During a discussion about whether or not to authorize a medical procedure, the medical professional must explain the benefits and risks of the proposed procedure, and the patient needs to be given the opportunity to ask questions so they can gain an understanding of the proposed procedure. Patients are well within their rights to decline the proposed treatment if they decide that the benefits are not worth the risks. 

Under California law, there is no specific definition of informed consent.
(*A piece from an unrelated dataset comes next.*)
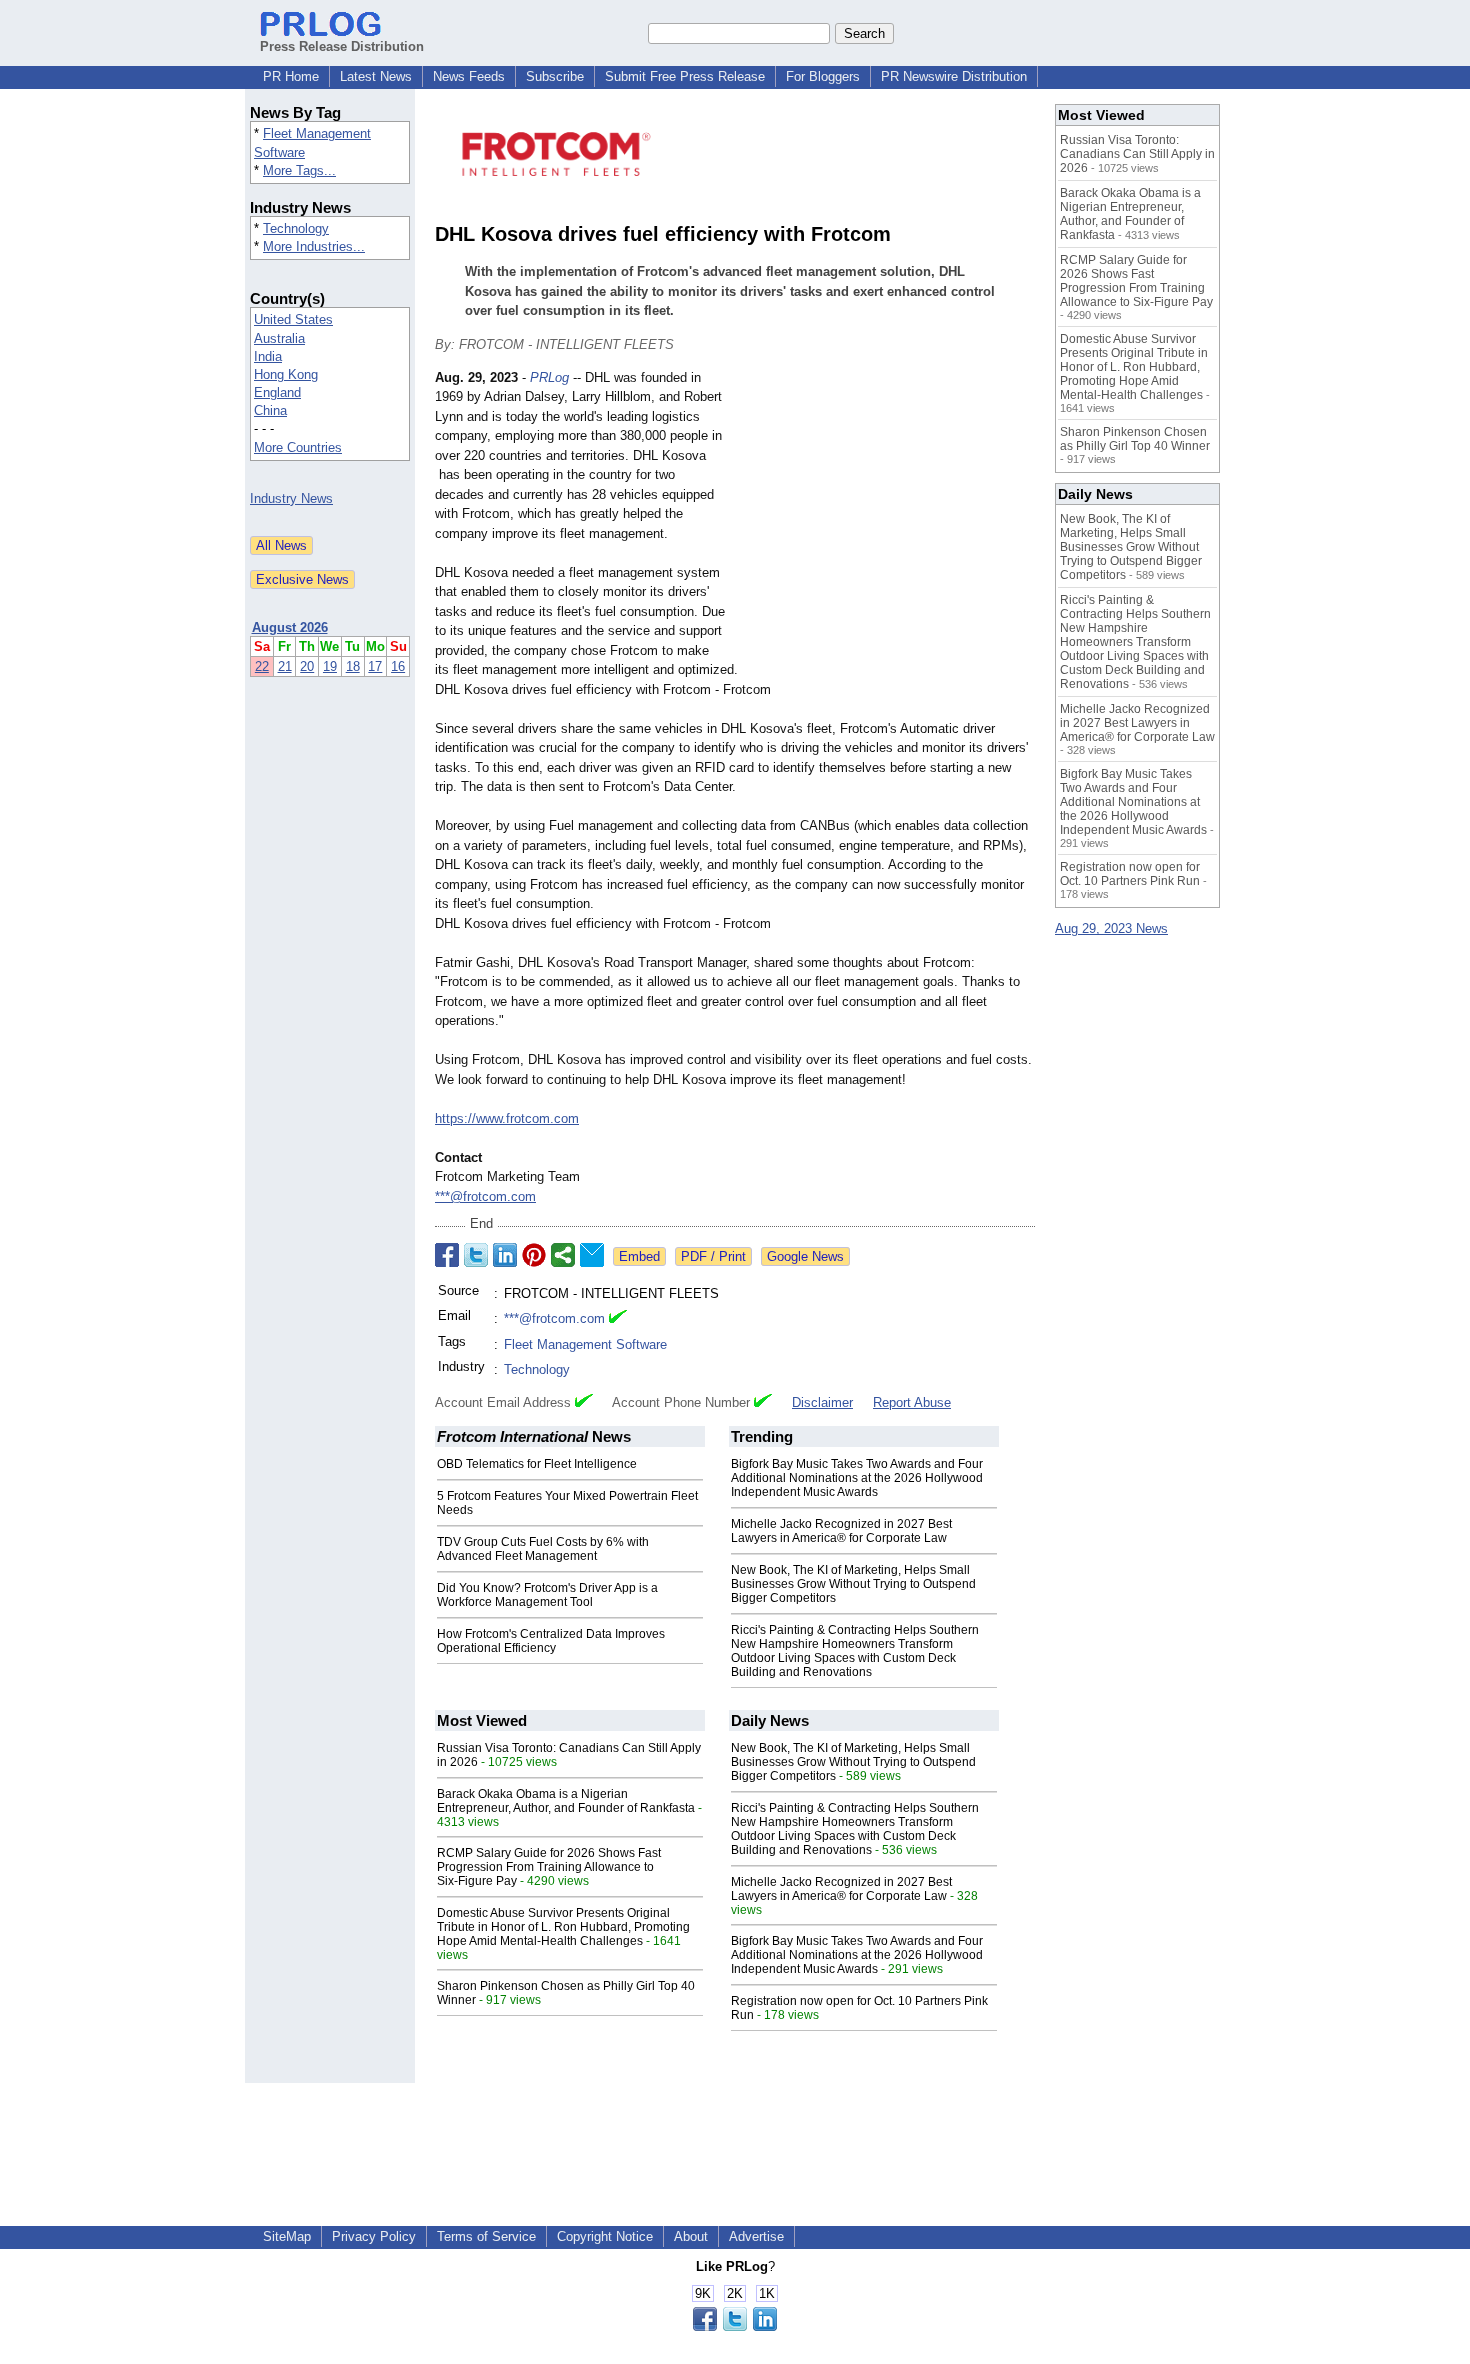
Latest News (376, 76)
However, informed consent has been well established in California case law and generally means that the patient must “receive sufficient information to make a meaningful decision” about their healthcare (Cobbs v. Grant (1972) 8 Cal.3d 229). Problems can arise if a medical professional completes a procedure without obtaining informed consent. Issues can also arise if a medical professional fails to disclose a significant risk associated with a procedure, thereby not giving the patient enough information from which to form an opinion. 

A patient in California could make a claim against a medical professional citing medical battery. In order to prove this, they will need to show that:

  • The procedure was performed without consent, or 
  • They gave conditional consent for the procedure, the conditions were not met, and the medical professional performed the procedure anyway, or
  • The patient consented to one procedure, but the medical professional performed a substantially different procedure.

Patients may also claim medical battery if there was an absence of truthful information, meaning the medical professional told the patient that they needed to get a procedure they did not really need or were unclear about the extent, nature, or dangers of the procedure. 

How an Attorney Can Help 

Medical malpractice cases can become incredibly complex, and any person who thinks they have been harmed because a medical professional did not obtain informed consent needs to seek assistance from an injury attorney immediately. Most injured patients do not have the resources or legal expertise necessary to fully investigate their case and obtain the compensation they deserve.

However, a skilled attorney in California will understand these cases, use their resources to investigate the incident, stand up to aggressive insurance carriers and legal teams, and help obtain the compensation you are entitled to.